Lors de son émission, un message va subir successivement toutes les transformations effectuées par chaque couche, depuis sa création (couche 7) jusqu’à sa transmission physique (couche 1).

Lorsque ce même message sera réceptionné, les transformations seront effectuées dans l’ordre inverse, jusqu’à la présentation du message au destinataire.

  • couches 7-6-5 — couches application-présentation-session : Ces couches (réunies dans le modèle Internet en une couche unique «application» ) regroupent les protocoles nécessaires à la bonne mise en forme d’un message (au sens large) avant sa transmission.

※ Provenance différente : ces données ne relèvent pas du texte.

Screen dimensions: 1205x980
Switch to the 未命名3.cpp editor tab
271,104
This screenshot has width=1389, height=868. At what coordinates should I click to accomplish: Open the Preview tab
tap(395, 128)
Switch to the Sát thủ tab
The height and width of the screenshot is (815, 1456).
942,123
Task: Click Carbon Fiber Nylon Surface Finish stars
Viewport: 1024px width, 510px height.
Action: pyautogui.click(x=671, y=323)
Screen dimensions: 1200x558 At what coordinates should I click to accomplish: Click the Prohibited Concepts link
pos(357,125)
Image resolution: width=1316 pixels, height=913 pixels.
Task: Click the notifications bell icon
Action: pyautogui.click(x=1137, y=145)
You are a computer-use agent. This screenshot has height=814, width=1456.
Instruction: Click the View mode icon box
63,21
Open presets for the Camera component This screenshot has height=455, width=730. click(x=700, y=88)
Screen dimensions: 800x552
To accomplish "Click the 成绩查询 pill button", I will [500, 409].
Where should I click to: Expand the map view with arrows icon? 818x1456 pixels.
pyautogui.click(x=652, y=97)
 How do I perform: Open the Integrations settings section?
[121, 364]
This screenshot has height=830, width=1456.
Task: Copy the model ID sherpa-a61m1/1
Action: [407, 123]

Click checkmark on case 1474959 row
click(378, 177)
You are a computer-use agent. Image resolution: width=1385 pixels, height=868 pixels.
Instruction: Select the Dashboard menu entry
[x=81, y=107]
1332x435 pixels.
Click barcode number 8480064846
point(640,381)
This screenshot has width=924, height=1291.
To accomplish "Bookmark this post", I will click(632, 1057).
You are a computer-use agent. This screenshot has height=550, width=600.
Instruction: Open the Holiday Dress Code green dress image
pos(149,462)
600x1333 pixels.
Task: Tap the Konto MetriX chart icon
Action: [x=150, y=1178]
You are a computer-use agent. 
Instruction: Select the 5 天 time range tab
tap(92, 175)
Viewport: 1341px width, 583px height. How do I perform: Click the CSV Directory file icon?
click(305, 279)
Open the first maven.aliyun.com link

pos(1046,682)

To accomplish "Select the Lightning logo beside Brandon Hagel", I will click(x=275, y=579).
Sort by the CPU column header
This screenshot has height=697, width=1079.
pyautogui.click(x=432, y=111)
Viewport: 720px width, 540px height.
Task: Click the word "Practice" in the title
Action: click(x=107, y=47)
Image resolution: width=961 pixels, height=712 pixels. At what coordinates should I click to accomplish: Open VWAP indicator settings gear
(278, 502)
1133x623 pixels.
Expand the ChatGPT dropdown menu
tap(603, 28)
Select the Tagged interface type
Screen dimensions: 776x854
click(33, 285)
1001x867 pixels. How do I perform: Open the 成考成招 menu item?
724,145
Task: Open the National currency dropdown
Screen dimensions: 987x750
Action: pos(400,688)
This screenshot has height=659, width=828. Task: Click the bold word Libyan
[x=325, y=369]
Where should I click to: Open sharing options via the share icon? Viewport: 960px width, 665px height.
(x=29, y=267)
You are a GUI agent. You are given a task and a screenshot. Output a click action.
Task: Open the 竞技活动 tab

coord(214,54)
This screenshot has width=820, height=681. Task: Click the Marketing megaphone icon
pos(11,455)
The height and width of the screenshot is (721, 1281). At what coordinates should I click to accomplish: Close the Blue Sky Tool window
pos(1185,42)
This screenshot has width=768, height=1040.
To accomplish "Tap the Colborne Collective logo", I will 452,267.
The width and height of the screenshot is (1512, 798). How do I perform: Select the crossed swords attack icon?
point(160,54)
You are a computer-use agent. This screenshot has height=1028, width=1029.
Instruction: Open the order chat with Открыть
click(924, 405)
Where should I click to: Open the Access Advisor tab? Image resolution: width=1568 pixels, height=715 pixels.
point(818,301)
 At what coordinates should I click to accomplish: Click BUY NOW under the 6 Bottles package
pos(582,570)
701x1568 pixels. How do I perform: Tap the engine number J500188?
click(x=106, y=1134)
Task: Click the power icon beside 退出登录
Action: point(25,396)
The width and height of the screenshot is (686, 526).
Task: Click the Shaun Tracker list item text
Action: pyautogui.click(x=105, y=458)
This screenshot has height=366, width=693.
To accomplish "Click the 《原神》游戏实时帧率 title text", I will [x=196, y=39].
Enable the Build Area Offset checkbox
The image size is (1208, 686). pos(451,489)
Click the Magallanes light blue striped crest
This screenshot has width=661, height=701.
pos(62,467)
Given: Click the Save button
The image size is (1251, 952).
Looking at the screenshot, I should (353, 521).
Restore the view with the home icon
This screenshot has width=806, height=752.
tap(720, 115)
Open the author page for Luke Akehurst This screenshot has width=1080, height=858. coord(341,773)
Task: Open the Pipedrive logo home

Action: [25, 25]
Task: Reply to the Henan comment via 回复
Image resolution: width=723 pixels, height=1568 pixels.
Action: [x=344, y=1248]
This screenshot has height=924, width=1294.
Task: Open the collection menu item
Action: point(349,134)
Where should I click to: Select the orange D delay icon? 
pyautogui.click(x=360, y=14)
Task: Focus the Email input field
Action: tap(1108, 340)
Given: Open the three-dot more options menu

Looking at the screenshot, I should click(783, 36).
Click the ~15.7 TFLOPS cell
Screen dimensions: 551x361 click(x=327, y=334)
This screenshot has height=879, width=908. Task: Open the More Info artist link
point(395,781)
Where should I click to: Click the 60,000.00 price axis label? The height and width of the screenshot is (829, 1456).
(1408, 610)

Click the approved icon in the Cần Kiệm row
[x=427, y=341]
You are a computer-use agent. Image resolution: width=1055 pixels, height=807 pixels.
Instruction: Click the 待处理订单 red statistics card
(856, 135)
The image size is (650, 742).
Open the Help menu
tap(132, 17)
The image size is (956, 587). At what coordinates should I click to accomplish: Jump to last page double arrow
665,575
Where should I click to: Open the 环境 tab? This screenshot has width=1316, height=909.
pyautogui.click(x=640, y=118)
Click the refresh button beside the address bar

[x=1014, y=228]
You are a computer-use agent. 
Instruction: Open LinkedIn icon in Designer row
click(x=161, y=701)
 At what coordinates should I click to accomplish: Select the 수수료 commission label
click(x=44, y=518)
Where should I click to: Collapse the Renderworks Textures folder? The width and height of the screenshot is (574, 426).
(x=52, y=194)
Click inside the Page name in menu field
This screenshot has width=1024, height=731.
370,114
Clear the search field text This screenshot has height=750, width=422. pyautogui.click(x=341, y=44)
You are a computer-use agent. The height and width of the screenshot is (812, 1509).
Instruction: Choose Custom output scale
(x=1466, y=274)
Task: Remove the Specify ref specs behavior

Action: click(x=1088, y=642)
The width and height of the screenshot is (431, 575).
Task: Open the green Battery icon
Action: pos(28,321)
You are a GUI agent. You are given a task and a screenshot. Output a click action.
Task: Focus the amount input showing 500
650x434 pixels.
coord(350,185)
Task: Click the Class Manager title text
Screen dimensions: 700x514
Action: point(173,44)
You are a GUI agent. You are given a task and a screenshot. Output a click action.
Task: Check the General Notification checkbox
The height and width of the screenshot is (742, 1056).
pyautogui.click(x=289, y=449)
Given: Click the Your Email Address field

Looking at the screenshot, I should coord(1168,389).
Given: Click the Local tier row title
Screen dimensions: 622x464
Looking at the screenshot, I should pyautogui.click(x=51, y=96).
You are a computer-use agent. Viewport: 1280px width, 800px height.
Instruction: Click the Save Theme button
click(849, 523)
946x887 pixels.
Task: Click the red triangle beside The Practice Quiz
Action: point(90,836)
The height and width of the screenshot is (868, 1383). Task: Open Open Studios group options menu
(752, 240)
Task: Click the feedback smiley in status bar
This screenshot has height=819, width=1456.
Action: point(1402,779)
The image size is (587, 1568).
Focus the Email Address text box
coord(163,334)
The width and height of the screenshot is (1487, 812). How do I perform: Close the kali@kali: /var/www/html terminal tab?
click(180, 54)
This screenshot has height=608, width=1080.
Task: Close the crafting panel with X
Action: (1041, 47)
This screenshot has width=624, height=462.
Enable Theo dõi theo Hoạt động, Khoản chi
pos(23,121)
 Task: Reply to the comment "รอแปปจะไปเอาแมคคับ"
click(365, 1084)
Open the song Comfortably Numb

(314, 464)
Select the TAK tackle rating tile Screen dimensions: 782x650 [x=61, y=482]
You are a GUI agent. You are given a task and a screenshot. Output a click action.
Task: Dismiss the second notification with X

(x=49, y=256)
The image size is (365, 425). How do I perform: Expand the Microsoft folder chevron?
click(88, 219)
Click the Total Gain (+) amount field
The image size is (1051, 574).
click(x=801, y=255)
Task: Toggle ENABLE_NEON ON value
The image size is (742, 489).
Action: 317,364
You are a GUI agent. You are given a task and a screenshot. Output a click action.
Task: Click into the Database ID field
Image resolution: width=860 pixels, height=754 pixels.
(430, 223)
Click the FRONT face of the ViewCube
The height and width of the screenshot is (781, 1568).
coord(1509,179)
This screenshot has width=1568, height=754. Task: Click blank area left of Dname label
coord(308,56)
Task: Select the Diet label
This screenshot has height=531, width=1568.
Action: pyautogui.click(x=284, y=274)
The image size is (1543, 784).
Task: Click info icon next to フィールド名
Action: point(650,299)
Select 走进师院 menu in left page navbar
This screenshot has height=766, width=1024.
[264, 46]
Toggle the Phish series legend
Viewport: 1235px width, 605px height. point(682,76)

Ces protocoles peuvent être de nature très différente : protocole HTTP pour la transmisson de pages web, protocole FTP pour le transfert de fichiers, protocoles POP ou IMAP pour le courrier électronique…

  • couche 4 — couche transport :
    Le protocole majeur de cette couche est le protocole TCP :

    • il s’assure par SYN-ACK que l’émetteur et le récepteur sont prêts à échanger des messages.
    • il découpe en segments numérotés le message à transmettre (côté émetteur) ou bien recompose le message total en remettant les segments dans l’ordre (côté récepteur).
      Les éléments échangés avec la couche inférieure sont des segments.
  • couche 3 — couche réseau :
    C’est la couche où chaque segment numéroté est encapsulé dans un paquet qui, suivant le protocole IP, va contenir son adresse source et son adresse de destination. C’est à ce niveau que se décide si le message doit rester dans le réseau local ou être envoyé sur un autre réseau via la passerelle du routeur.
    Les éléments échangés avec la couche inférieure sont des paquets.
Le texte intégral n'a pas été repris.